TLR3 agonist nanoscale coordination polymer synergizes with immune checkpoint blockade for immunotherapy of cancer

Immunotherapies including immune checkpoint blockade (ICB) have become integral to treatments for immunogenic tumors by reinvigorating host immune functions to attack tumor cells. However, the clinical applications of ICB are limited by relatively low response rates as well as inherent and acquired resistance in many types of cancer.

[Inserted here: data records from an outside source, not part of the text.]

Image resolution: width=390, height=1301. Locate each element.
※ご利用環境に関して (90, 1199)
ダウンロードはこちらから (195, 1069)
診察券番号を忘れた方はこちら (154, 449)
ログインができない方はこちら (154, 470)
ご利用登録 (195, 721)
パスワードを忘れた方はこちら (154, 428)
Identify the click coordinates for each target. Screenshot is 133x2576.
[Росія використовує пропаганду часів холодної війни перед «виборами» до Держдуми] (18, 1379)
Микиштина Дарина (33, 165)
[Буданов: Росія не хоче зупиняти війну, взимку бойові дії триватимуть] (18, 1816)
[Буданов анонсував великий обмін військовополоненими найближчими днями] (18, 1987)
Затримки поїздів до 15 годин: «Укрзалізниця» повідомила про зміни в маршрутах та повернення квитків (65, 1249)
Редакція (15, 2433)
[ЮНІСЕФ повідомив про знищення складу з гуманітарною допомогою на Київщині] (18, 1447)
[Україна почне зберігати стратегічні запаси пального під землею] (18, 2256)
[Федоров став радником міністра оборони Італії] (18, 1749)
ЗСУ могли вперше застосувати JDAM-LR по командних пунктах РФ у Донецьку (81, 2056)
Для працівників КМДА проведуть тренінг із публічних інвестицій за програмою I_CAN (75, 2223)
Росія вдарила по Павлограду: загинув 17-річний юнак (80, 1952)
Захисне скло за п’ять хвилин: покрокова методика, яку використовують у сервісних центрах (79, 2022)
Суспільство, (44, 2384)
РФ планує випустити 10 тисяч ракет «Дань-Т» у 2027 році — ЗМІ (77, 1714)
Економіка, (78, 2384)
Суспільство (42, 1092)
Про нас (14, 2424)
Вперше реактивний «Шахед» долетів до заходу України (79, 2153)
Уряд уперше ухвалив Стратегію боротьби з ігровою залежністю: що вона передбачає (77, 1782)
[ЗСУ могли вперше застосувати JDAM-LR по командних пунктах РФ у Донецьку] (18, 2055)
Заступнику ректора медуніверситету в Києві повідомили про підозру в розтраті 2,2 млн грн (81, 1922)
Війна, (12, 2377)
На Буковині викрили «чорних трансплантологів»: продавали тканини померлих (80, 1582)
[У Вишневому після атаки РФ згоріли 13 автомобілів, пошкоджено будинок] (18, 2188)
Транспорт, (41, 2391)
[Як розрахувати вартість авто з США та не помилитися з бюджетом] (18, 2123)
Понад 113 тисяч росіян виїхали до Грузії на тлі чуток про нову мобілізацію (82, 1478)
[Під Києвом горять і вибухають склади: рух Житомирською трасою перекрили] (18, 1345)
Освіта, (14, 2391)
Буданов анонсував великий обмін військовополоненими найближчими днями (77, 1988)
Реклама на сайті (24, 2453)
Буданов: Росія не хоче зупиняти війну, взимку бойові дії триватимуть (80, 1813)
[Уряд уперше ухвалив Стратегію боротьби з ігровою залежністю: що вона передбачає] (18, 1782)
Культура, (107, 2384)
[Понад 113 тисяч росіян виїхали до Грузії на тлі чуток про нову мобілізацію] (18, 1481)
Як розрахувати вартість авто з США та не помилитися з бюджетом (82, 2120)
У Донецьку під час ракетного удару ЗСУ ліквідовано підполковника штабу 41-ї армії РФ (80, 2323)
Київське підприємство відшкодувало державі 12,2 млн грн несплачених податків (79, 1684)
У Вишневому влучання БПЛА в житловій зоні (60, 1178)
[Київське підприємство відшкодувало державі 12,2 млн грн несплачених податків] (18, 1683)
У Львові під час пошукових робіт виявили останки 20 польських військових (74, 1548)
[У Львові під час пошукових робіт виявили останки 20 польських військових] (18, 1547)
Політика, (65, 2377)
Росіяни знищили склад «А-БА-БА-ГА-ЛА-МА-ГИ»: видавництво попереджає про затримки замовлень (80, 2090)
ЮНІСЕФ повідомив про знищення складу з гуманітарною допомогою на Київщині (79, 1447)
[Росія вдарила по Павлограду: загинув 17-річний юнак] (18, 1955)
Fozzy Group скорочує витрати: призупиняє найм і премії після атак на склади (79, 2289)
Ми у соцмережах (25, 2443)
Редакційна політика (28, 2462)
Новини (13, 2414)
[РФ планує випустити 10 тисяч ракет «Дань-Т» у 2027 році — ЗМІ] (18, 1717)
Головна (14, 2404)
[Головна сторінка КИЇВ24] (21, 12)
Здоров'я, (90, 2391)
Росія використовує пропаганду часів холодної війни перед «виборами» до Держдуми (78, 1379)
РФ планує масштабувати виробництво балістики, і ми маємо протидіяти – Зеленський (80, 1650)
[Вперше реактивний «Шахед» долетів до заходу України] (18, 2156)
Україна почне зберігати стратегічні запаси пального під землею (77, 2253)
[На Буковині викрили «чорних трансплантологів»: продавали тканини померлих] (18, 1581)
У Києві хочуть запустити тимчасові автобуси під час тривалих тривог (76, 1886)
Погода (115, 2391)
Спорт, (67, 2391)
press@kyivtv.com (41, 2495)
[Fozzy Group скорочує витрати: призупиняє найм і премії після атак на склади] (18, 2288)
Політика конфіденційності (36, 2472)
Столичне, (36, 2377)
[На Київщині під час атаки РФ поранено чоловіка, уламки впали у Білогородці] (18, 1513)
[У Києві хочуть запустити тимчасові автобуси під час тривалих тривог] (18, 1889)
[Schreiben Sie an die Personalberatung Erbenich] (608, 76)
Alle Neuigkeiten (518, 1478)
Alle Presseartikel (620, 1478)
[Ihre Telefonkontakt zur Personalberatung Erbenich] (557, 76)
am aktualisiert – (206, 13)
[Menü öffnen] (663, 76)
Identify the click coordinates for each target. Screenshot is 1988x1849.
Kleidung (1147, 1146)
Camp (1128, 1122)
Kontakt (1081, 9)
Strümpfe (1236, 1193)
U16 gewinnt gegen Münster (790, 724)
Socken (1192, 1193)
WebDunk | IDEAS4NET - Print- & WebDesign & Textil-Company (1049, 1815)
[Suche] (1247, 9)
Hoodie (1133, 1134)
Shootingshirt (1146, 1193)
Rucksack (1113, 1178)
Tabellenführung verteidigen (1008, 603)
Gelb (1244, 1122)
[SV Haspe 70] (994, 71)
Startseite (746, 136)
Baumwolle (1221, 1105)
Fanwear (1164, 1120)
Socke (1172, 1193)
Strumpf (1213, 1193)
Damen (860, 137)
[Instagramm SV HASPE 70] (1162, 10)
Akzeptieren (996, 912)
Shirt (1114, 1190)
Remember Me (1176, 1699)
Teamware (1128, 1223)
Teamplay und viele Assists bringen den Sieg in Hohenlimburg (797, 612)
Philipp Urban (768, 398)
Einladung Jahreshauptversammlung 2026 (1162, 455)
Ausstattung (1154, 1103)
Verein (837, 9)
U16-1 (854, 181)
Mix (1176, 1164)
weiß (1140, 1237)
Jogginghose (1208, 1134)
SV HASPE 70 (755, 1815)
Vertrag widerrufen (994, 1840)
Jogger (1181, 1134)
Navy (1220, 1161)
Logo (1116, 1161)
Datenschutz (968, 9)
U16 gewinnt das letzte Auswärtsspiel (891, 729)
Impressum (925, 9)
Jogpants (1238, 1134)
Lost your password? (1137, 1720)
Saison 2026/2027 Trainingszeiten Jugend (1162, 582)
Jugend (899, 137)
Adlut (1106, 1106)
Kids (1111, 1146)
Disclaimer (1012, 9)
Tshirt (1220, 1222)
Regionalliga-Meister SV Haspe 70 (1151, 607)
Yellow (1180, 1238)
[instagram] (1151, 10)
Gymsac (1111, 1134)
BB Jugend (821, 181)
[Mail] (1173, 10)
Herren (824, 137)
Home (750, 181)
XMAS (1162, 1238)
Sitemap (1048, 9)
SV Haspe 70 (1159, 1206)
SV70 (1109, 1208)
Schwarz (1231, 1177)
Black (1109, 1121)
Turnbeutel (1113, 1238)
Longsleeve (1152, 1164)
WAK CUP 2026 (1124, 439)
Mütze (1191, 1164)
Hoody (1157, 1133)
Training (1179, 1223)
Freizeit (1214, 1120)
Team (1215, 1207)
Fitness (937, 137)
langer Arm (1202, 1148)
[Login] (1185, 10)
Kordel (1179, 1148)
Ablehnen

A potential solution is to selectively deliver immune modulators to tumors to activate the tumor microenvironment (TME) and enhance the therapeutic effect of ICB. Here we report the design of polyinosinic: polycytidylic acid (pIC) nanoscale coordination polymer (NCP), pIC@NCP, and its ability to activate tumor-specific immune responses and synergize with ICB for potent antitumor effects. With prolonged blood circulation, facile cell uptake, and triggered release of pIC in acidic TMEs, pIC@NCP shows robust tumor growth inhibition via activation of the endosomal toll-like receptor 3 signaling pathway. The synergistic combination of pIC@NCP and ICB further controls tumor growth in syngeneic mouse models of colorectal cancer and a spontaneous mouse model of prostate cancer. This study highlights the potential of NCP delivery of nucleic acid therapeutics for immune activation and cancer therapy.